We all know that there is a specific time of month when a woman is most likely able to conceive. For women trying to conceive--and even those who are not--they track not only their menstrual cycles, but something called a basal body temperature. Basal body temperatures help determine when a woman is ovulating and most likely to get pregnant, but what temperatures should you look for, and how exactly does this work? We're about to break it down.
Simply put, a basal body temperature is the temperature your body is when fully at rest--meaning the best time to take this temperature is right when you wake up. When ovulating, a woman's body creates LH, or luteinizing hormone, which is responsible for the release of an egg into the fallopian tube. When your body has a high amount of LH, meaning you are ovulating, a woman's body temperature dips and then slightly raises, accounting for about a .2 to .4 degrees Fahrenheit variation in basal temperature, according to a study in The Journal of Fertility and Sterility. Therefore, tracking your basal temperature can tell you exactly when your LH levels are up, and your eggs are free to be fertilized.
A woman's body and fertility works, quite literally, like clockwork. Not only are menstrual cycles vital in our reproductive ability, but there are a variety of other cycles all occurring to help you get pregnant. A change in basal temperature signals a shift in hormones known as the "circamensal rhythm," which is the basal temperature version of a menstrual cycle. Within the circamensal rhythm, there is the acrophase: the period of time where your basal temperature is the hottest. Acrophase occurs late in the luteal cycle (typically the day after you ovulate), which is the explanation for the dip in temperature prior to heating up.
Mayo Clinic says it's important to take your basal temperature as the same time every day, and right when you wake up in the morning. It's vital to take your temperature at the same location (orally, rectally, or vaginally) when charting to ensure consistency when recording them. Be extremely careful with glass and mercury thermometers, especially if taking basal temperatures vaginally or rectally, and sanitize instruments after every use.
There are apps and tools to help chart basal temperatures available to make your tracking easier. Of course, it's important to consider that basal temperatures may vary due to environmental factors and sickness as well.However, basal temperatures are by no means a gold standard for determining fertility, but can be used by women committed to using this as their form of family planning or birth control.

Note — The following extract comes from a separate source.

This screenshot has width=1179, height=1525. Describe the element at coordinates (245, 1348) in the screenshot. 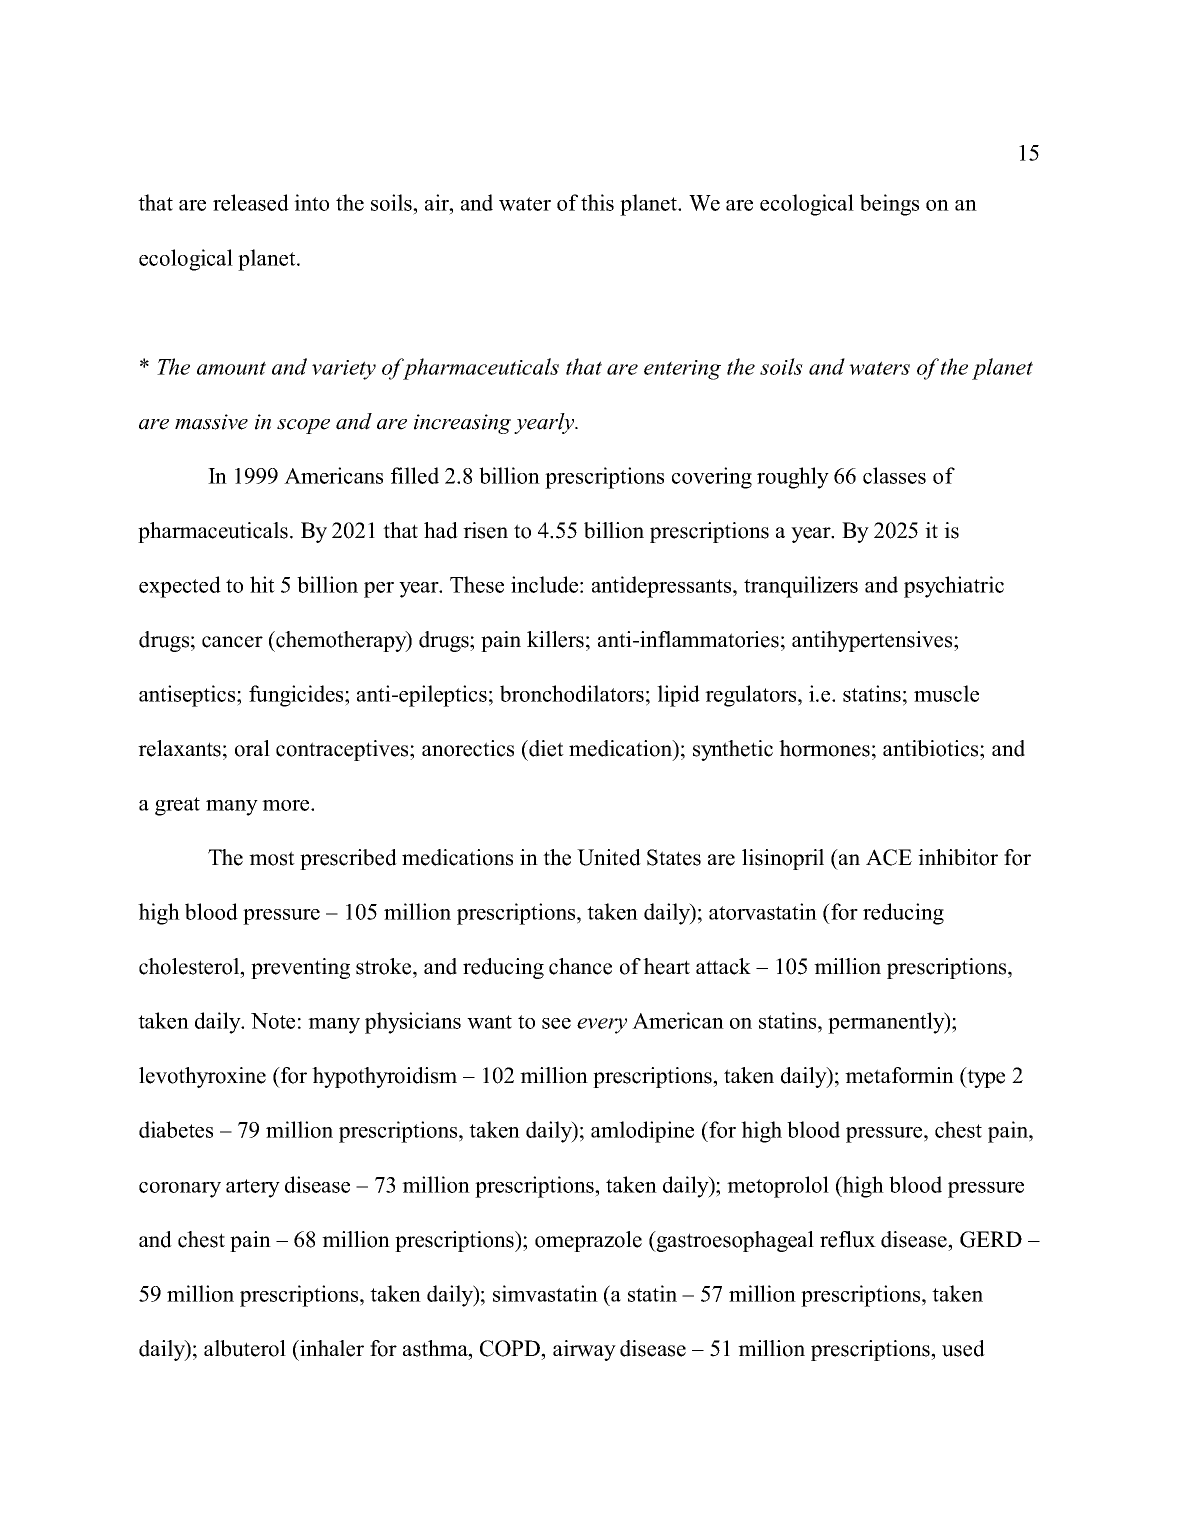

I see `albuterol` at that location.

There is no one-size-fits-all for measuring ovulation, but there are simple, affordable over-the-counter ovulation predictor kits (OPKs) that can ease any other issues that may arise in basal charting. Once you find what's right for you, your family planning can be made easy. If you still struggle to get pregnant despite frequent sexual activity, contact a fertility expert to help identify any underlying issues with conceiving.